Sehr gespannt bin ich allerdings auf Ihre Vorschläge - übrigens auch auf die von der PDS - dazu, wie Sie dieses Ziel, an dem vor allen Dingen Sie, Herr Püchel, offensichtlich festhalten und von dem Sie zutiefst überzeugt sind, erreichen wollen.

(Zurufe von der SPD)

Ich möchte nicht nach hinten treten. Herr Bullerjahn hat in den letzten Wochen sehr mannhaft auch zu Fehlern der alten Landesregierung in der Finanzpolitik gestanden, zumindest habe ich das so verstanden. Aber ich möchte doch noch einmal auf einige Versäumnisse hinweisen, weil wir nach vorn nicht vernünftig agieren können, wenn wir nach hinten nicht klar gesehen haben, welche Fehler eigentlich gemacht worden sind.

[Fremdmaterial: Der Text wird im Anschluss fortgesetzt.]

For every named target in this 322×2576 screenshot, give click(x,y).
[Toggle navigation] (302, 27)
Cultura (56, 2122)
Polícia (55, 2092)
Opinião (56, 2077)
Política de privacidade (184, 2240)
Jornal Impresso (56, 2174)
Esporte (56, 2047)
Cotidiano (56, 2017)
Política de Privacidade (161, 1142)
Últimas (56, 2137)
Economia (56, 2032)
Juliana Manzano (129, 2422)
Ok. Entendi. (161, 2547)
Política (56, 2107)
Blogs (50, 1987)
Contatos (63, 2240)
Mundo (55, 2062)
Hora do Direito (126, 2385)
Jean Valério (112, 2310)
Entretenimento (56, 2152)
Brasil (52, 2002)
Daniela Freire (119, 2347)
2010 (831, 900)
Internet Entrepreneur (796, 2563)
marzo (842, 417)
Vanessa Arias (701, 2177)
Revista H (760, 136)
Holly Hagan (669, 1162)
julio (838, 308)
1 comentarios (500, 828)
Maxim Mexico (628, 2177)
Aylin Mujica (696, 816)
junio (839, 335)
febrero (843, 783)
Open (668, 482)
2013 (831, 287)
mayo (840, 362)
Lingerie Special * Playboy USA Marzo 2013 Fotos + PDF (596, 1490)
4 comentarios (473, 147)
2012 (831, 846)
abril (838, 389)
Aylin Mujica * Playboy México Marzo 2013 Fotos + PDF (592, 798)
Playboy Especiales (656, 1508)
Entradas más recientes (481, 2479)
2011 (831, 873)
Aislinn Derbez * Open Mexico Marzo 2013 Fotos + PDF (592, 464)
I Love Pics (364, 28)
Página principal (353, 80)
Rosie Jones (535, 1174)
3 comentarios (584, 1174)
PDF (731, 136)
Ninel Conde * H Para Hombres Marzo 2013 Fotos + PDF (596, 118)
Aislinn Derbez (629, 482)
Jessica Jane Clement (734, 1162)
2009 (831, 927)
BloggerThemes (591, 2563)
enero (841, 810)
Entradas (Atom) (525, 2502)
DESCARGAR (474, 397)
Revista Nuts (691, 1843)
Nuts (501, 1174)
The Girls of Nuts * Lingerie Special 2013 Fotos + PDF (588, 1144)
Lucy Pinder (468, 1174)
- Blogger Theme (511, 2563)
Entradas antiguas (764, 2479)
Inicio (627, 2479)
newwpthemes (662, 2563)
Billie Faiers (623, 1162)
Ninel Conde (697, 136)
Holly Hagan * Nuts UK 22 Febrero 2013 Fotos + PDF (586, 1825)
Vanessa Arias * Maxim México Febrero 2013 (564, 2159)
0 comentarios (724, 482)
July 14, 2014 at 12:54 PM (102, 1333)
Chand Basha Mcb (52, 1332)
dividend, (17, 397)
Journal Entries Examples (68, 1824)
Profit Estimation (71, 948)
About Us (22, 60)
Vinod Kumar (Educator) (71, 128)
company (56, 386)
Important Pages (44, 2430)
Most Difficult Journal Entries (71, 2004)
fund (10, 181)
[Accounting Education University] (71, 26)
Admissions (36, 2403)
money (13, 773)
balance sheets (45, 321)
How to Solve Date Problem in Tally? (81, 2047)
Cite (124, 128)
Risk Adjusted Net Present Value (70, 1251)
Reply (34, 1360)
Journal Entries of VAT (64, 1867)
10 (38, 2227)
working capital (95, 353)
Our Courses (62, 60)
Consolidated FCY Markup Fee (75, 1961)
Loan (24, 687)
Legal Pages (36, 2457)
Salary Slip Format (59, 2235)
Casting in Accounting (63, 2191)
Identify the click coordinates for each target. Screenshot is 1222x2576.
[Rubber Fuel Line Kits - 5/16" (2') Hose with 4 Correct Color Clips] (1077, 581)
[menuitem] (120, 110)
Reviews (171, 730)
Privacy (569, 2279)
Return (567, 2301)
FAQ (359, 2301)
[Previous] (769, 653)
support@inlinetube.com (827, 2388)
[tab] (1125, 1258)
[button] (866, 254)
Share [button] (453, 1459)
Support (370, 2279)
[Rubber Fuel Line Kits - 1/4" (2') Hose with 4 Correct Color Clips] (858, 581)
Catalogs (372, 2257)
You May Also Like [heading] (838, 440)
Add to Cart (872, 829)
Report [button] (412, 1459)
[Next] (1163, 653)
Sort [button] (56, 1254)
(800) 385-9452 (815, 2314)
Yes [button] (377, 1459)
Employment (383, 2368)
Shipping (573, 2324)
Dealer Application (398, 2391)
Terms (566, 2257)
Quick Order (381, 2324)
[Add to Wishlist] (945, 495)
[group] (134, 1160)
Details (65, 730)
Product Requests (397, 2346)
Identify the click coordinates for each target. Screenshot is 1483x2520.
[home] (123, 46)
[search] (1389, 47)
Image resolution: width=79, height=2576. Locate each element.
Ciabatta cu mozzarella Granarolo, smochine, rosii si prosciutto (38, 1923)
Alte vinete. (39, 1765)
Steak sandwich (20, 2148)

(Zuruf von Herrn Felke, SPD)

Als Erstes möchte die Verschleppung des Personalabbaus nennen. Das fing mit dem Lehrertarifvertrag an. Was ich insbesondere für einen riesigen Fehler der alten Landesregierung halte, ist, dass sie, sicherlich auf Drängen der PDS, die 1994 noch ausgebrachten 3 000 kw-Vermerke gestrichen hat.

3 000 kw-Vermerke, 3 000 Stellen, die wir heute nicht mehr im Landeshaushalt hätten, entsprechen Einsparungen bei den Personalkosten von rund 100 Millionen €. Man möge sich vorstellen, über Jahre hinweg Personalkosten in Höhe von 100 Millionen € einzusparen. Wir würden heute, meine Damen und Herren, diese Probleme nicht haben, wenn in den Jahren 1994, 1995 nicht dieser entscheidende Fehler gemacht worden wäre.

(Beifall bei der FDP und bei der CDU - Zustim- mung von der Regierungsbank)

Wir haben zu hohe sozialpolitische Leistungen. Das ist uns, glaube ich, allen klar. Ich denke auch an die Kindergärten. Es gibt unbestätigte Hinweise, dass selbst Frau Kuppe dies in ihrer Amtszeit schon einmal erkannt haben soll.

(Frau Dr. Hüskens, FDP, und Frau Fischer, Mer- seburg, CDU, lachen)

Aufgrund dessen haben wir einen Rückgang bei den Investitionen von 2,8 Milliarden € im Jahr 1995 auf 2,2 Milliarden € im Jahr 2002 zu verzeichnen. Das entspricht einem Rückgang der Investitionsquote in dieser Zeit von 27 % auf 21 %.

Wir haben in den vergangenen Jahren Risiken versteckt, weggeschoben, verlagert, natürlich nach hinten. Als Beispiele sind die Arbeitszeitkonten der Lehrer zu nennen - dadurch sind wir heute mit einem Betrag von mehr als 300 Millionen € belastet -, die Schaffung von diversen Sondervermögen, die man teilweise als Schattenhaushalte bezeichnet, Förderfonds mit eigener Kreditermächtigung und damit immer neue Verschuldungen am Landtag vorbei, Kreditaufnahmen für den Talsperrenbetrieb, Midewa etc. Ich möchte die Aufzählung abbrechen.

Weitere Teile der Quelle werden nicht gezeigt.